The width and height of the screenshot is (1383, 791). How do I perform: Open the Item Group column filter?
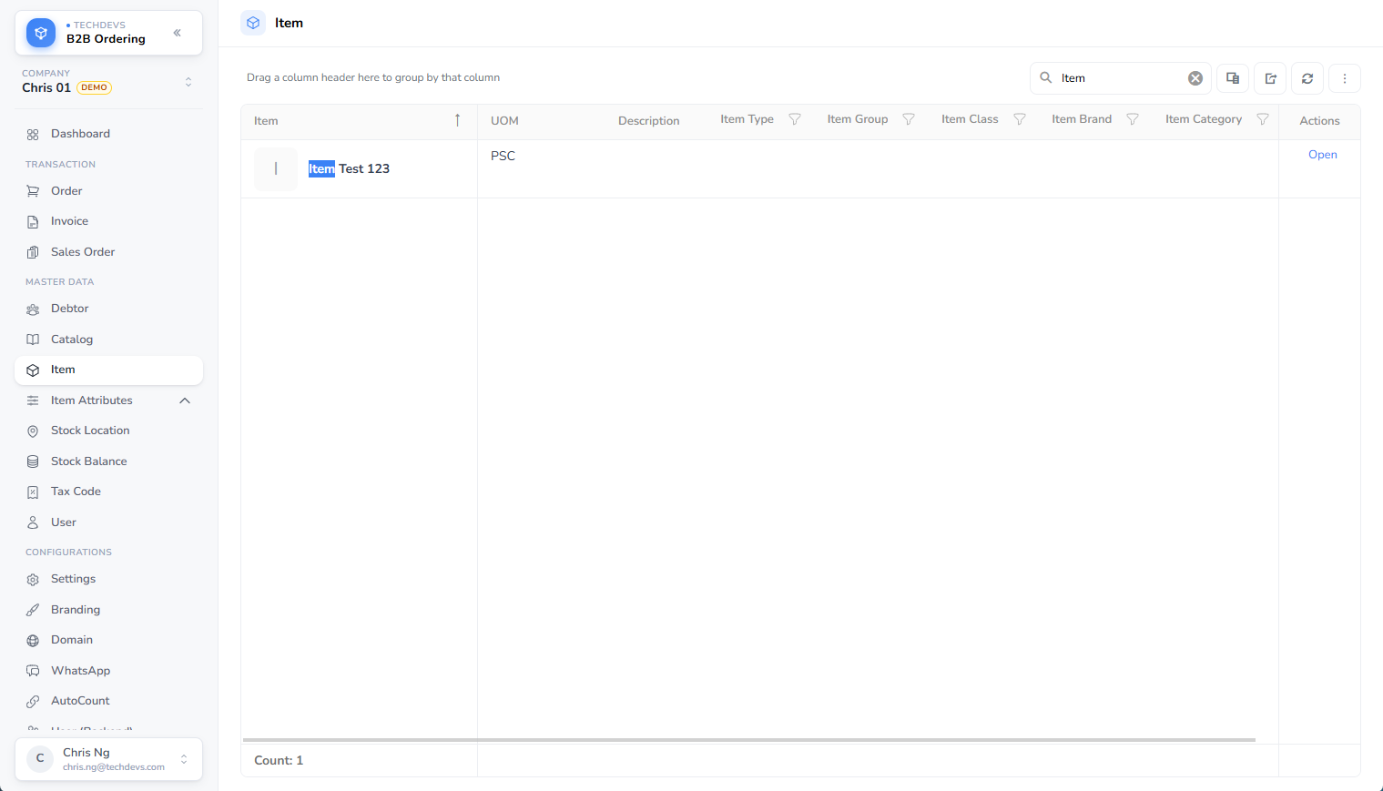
_ _ _ _ _
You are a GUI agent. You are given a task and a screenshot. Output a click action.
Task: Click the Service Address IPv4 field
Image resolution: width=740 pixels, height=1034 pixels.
_ _ _ _ _
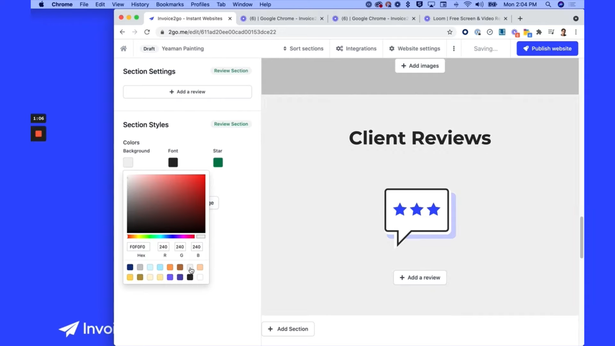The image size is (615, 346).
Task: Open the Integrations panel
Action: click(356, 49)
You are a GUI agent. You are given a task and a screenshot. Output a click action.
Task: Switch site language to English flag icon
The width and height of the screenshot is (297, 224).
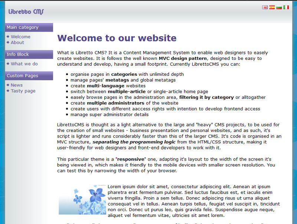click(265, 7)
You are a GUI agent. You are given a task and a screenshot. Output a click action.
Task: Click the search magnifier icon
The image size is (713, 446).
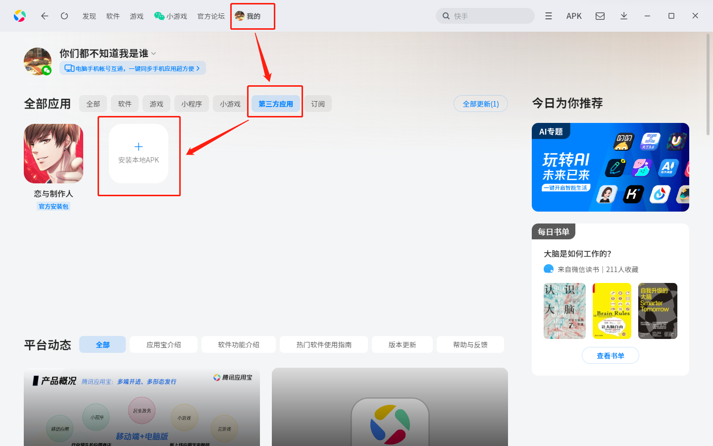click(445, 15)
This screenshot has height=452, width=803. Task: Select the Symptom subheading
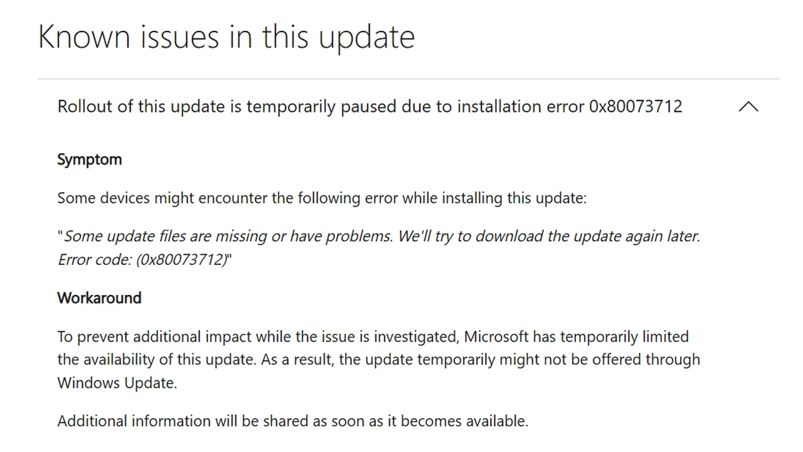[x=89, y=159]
_ _ _ _ _
YOUR OBJECTIVE:
Look through the entries above, and wherever a line holds the string "icon", copy it.

SOLUTION FOR THIS EXERCISE:
Task: Switch site language to English flag icon
Task: Click the search magnifier icon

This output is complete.